**What is required:** Please return the whole listing. Keep each line exactly the same.

**Records for this exercise:**
---+---

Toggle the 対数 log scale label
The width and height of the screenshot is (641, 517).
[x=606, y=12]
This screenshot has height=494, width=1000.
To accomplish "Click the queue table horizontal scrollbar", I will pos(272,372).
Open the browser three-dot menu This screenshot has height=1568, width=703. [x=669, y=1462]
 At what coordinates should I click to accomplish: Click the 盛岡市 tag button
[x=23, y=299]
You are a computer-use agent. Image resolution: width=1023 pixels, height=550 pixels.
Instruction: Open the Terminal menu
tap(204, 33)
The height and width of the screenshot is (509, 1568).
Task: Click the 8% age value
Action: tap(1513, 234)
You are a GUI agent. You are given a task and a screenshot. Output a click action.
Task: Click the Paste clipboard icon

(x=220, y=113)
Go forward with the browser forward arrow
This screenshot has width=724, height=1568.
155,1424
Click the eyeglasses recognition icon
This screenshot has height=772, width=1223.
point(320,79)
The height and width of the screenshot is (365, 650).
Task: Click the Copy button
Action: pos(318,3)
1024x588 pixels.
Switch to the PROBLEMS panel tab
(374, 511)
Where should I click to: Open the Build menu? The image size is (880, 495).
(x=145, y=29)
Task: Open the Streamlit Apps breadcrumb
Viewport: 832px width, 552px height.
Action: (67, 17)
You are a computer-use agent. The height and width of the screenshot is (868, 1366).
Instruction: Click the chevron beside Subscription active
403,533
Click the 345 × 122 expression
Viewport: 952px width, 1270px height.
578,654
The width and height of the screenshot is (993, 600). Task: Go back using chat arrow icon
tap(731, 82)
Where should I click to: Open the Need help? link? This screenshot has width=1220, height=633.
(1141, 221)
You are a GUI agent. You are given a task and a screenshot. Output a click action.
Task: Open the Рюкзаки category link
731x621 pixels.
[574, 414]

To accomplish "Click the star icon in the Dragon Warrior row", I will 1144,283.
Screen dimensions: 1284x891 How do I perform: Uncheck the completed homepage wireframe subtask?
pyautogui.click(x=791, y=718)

---+---

**Worked solution:**
Toggle the 対数 log scale label
The width and height of the screenshot is (641, 517).
[x=606, y=12]
This screenshot has height=494, width=1000.
To accomplish "Click the queue table horizontal scrollbar", I will pos(272,372).
Open the browser three-dot menu This screenshot has height=1568, width=703. [x=669, y=1462]
 At what coordinates should I click to accomplish: Click the 盛岡市 tag button
[x=23, y=299]
You are a computer-use agent. Image resolution: width=1023 pixels, height=550 pixels.
Instruction: Open the Terminal menu
tap(204, 33)
The height and width of the screenshot is (509, 1568).
Task: Click the 8% age value
Action: tap(1513, 234)
You are a GUI agent. You are given a task and a screenshot. Output a click action.
Task: Click the Paste clipboard icon

(x=220, y=113)
Go forward with the browser forward arrow
This screenshot has width=724, height=1568.
155,1424
Click the eyeglasses recognition icon
This screenshot has height=772, width=1223.
point(320,79)
The height and width of the screenshot is (365, 650).
Task: Click the Copy button
Action: pos(318,3)
1024x588 pixels.
Switch to the PROBLEMS panel tab
(374, 511)
Where should I click to: Open the Build menu? The image size is (880, 495).
(x=145, y=29)
Task: Open the Streamlit Apps breadcrumb
Viewport: 832px width, 552px height.
Action: (67, 17)
You are a computer-use agent. The height and width of the screenshot is (868, 1366).
Instruction: Click the chevron beside Subscription active
403,533
Click the 345 × 122 expression
Viewport: 952px width, 1270px height.
578,654
The width and height of the screenshot is (993, 600). Task: Go back using chat arrow icon
tap(731, 82)
Where should I click to: Open the Need help? link? This screenshot has width=1220, height=633.
(1141, 221)
You are a GUI agent. You are given a task and a screenshot. Output a click action.
Task: Open the Рюкзаки category link
731x621 pixels.
[574, 414]

To accomplish "Click the star icon in the Dragon Warrior row", I will 1144,283.
Screen dimensions: 1284x891 How do I perform: Uncheck the completed homepage wireframe subtask?
pyautogui.click(x=791, y=718)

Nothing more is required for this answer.